MAY 18, 2026

10 MIN READ

FLORIAN VALEYE

Altertable Agent, Architecture, Engineering

Memory Is Not a Database

Intelligence without memory is nothing. The right model is memory that lives, forgets, and knows where it belongs.

Share

Intelligence without memory is nothing. But memory that never forgets isn't intelligence.

It's a log with a search box.

An agent that persists is categorically different from one that restarts every session: different in kind, not just in capability. An agent that remembers which hypotheses it already ruled out, which user prefers their data broken down by cohort, which anomaly the team investigated and closed last Tuesday, is not the same tool. One that learns. One that deepens.

It helps to be precise about what "memory" means here, because there are two distinct concepts that often get conflated. What an agent holds during a run is working memory. It's bounded and ephemeral: key findings, observations, open questions, gone when the session ends unless the agent deliberately writes something out. Long term memory is what crosses that boundary: the facts, patterns, and techniques that survive between runs, scoped and indexed so they can be retrieved in future sessions.

Without the second, every session starts from zero. With it, what the agent learns persists. It picks up where the last run left off, it carries what each user has taught it without being re-asked, every run leaves the next one a little sharper, and important lessons reach beyond the agent that learned them.

But an agent that remembers everything, that stores every episode, every observation, every confident but wrong inference, and never lets go, accumulates noise as readily as it accumulates signal. The length of memory and the quality of memory are not the same thing. One grows automatically. The other requires a system that knows how to forget. The context window the agent retrieves into is finite, and stale memories crowd out the useful ones. Session quality drops with every retrieval that fills the window with what was true a quarter ago instead of what matters now.

Most memory systems today come down to the same model: a database, fast retrieval, smarter ranking. The usual taxonomy maps human memory to implementation choices: sensory becomes numerical encodings, working memory becomes the context window, long term memory becomes a searchable store. It's a useful map. It stops at the territory's edge.

It tells you what memory is. It says nothing about what memory must do to stay true and relevant.

The right answer is a memory that lives: that consolidates what it learns, that knows where it belongs, and that forgets what it no longer needs to carry.

Memory has topology

The default way to split agent memory is personal versus shared. Personal is what one agent knows on its own. Shared is what every other agent in the same organization can access. The split matters, but it doesn't go far enough.

A finding from a single analysis run isn't organizational knowledge. It's an episode. It belongs to that workflow, that moment, that agent's working session. Surfacing it in an unrelated workflow analyzing a different product is noise that looks like context. Without scope, every observation becomes a candidate for every retrieval, and signal-to-noise collapses as the store grows.

At the same time, some knowledge is genuinely universal. A pattern that emerges independently across five workflows, the kind of fact the whole organization tracks as a KPI or remembers as a defining business event, isn't specific to any one workflow. It's institutional truth, a stable fact about the business that holds regardless of who's using it. Every agent that touches retention should be able to rely on it.

Entries on target coordinates:
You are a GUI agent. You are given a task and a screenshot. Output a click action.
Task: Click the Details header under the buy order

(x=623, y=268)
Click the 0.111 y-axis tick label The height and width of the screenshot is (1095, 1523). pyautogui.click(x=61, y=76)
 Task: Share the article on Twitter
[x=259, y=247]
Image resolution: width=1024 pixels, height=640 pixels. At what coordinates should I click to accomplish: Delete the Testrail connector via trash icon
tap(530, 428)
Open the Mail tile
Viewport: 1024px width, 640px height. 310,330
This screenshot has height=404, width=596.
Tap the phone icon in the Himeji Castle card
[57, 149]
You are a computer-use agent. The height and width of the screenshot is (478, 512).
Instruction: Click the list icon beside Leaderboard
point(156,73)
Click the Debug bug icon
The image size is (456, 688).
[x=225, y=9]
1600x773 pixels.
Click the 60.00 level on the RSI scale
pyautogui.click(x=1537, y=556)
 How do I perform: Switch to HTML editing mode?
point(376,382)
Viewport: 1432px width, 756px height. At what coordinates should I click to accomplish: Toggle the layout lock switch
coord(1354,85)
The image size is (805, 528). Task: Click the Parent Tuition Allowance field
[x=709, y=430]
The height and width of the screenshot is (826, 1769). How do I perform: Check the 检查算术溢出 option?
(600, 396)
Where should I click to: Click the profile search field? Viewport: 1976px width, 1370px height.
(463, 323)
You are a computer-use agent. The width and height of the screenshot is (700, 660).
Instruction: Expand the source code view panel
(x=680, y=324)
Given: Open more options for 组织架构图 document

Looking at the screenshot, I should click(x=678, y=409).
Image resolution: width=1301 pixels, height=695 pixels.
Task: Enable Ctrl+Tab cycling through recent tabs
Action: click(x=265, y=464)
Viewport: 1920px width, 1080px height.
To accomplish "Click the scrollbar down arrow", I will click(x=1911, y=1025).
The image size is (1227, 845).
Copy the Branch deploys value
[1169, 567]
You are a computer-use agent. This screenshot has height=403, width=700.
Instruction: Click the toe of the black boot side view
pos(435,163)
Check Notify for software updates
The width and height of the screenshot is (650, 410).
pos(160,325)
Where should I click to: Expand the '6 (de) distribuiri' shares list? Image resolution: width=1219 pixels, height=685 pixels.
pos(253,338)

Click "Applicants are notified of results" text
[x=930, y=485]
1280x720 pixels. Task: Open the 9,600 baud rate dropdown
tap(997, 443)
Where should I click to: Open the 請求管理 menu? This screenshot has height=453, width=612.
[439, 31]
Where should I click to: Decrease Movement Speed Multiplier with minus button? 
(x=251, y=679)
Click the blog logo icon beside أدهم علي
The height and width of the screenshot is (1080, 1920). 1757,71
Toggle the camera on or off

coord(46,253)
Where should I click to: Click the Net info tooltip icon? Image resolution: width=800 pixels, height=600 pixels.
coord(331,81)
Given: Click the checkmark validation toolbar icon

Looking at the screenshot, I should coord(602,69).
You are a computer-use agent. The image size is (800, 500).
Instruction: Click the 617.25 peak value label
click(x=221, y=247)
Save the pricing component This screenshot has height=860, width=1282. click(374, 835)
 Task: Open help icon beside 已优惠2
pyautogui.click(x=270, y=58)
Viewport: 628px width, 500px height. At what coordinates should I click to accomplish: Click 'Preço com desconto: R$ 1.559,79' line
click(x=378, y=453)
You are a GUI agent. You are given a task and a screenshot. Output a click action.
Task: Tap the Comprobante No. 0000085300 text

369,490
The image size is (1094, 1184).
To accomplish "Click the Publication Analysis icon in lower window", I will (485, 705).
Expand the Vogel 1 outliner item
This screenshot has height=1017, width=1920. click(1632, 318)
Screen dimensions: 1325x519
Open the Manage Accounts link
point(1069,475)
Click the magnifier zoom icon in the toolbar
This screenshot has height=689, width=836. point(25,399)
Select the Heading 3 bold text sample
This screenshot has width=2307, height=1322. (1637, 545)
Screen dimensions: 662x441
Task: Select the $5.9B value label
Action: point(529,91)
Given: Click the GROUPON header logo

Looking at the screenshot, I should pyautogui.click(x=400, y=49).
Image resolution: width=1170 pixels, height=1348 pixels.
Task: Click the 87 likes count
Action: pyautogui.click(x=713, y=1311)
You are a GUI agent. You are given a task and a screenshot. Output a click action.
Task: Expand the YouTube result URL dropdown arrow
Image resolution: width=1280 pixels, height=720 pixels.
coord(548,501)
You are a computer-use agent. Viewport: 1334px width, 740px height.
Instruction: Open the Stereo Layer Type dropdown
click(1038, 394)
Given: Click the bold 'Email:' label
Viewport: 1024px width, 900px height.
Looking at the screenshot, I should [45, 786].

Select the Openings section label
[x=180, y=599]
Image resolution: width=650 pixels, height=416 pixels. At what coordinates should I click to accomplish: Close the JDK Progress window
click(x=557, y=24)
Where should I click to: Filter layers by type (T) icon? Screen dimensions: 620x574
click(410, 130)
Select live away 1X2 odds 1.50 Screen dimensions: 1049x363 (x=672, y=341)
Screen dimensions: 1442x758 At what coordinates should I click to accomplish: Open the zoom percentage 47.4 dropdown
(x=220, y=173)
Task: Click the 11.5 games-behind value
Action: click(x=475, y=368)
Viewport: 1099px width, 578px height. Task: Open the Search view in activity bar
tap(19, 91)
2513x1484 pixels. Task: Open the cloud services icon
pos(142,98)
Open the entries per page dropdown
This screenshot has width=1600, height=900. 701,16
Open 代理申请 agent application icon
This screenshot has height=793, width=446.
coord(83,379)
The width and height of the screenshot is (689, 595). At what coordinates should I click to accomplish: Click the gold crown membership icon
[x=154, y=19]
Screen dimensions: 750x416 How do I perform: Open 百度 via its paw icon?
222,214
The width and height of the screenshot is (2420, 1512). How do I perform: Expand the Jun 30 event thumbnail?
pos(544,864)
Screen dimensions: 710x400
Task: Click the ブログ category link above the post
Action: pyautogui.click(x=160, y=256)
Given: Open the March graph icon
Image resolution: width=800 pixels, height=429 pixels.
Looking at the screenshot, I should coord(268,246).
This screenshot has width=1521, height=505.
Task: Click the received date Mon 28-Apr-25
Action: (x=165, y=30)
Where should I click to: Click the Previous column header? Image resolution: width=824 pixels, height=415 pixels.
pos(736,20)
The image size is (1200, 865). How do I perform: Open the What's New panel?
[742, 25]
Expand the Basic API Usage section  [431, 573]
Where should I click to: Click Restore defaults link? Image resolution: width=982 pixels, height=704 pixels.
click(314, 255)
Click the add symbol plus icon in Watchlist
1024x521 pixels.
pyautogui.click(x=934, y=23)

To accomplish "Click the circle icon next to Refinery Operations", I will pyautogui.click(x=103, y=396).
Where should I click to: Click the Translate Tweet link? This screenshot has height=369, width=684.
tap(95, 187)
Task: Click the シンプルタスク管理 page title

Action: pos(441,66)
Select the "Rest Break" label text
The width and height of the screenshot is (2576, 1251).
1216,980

● What to work on
Answer these about the post on agent memory:
1. What term does it use for what an agent holds during a run?
2. In the usual taxonomy it describes, what does sensory memory map to?
3. What is the default way it gives for splitting agent memory?

● Complete response
1. Working memory.
2. Numerical encodings.
3. Personal versus shared.